What the exercise asks
Reply with every entry, repeated exactly as given.

---- Records provided

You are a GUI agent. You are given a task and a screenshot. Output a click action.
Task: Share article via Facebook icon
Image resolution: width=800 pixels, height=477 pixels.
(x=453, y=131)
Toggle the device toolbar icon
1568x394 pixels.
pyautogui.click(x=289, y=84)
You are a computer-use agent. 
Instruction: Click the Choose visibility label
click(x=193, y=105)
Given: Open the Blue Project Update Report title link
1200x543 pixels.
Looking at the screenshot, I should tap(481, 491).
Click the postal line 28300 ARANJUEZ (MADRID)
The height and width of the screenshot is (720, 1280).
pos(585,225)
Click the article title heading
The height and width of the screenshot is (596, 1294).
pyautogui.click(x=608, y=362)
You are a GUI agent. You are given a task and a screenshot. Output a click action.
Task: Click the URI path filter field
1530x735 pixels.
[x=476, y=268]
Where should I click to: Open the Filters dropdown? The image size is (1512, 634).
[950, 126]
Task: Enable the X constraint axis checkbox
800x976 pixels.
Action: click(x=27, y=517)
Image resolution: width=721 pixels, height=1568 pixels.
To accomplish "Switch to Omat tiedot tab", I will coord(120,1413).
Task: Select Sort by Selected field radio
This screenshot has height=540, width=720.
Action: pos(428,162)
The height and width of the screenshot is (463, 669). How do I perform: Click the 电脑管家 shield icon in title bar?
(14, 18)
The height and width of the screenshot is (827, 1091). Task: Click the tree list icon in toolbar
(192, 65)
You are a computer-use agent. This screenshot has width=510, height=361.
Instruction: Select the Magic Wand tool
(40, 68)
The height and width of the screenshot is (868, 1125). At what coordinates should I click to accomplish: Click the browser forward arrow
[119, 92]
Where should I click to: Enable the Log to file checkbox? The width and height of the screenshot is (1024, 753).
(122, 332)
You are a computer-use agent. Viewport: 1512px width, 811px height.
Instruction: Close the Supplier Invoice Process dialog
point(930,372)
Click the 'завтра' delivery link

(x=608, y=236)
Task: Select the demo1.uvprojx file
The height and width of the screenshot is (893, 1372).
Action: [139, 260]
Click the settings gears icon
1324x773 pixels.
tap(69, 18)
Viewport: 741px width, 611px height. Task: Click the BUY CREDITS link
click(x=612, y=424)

--------

Solution to the exercise
You are a GUI agent. You are given a task and a screenshot. Output a click action.
Task: Share article via Facebook icon
Image resolution: width=800 pixels, height=477 pixels.
(x=453, y=131)
Toggle the device toolbar icon
1568x394 pixels.
pyautogui.click(x=289, y=84)
You are a computer-use agent. 
Instruction: Click the Choose visibility label
click(x=193, y=105)
Given: Open the Blue Project Update Report title link
1200x543 pixels.
Looking at the screenshot, I should tap(481, 491).
Click the postal line 28300 ARANJUEZ (MADRID)
The height and width of the screenshot is (720, 1280).
pos(585,225)
Click the article title heading
The height and width of the screenshot is (596, 1294).
pyautogui.click(x=608, y=362)
You are a GUI agent. You are given a task and a screenshot. Output a click action.
Task: Click the URI path filter field
1530x735 pixels.
[x=476, y=268]
Where should I click to: Open the Filters dropdown? The image size is (1512, 634).
[950, 126]
Task: Enable the X constraint axis checkbox
800x976 pixels.
Action: click(x=27, y=517)
Image resolution: width=721 pixels, height=1568 pixels.
To accomplish "Switch to Omat tiedot tab", I will coord(120,1413).
Task: Select Sort by Selected field radio
This screenshot has height=540, width=720.
Action: pos(428,162)
The height and width of the screenshot is (463, 669). How do I perform: Click the 电脑管家 shield icon in title bar?
(14, 18)
The height and width of the screenshot is (827, 1091). Task: Click the tree list icon in toolbar
(192, 65)
You are a computer-use agent. This screenshot has width=510, height=361.
Instruction: Select the Magic Wand tool
(40, 68)
The height and width of the screenshot is (868, 1125). At what coordinates should I click to accomplish: Click the browser forward arrow
[119, 92]
Where should I click to: Enable the Log to file checkbox? The width and height of the screenshot is (1024, 753).
(122, 332)
You are a computer-use agent. Viewport: 1512px width, 811px height.
Instruction: Close the Supplier Invoice Process dialog
point(930,372)
Click the 'завтра' delivery link

(x=608, y=236)
Task: Select the demo1.uvprojx file
The height and width of the screenshot is (893, 1372).
Action: [139, 260]
Click the settings gears icon
1324x773 pixels.
tap(69, 18)
Viewport: 741px width, 611px height. Task: Click the BUY CREDITS link
click(x=612, y=424)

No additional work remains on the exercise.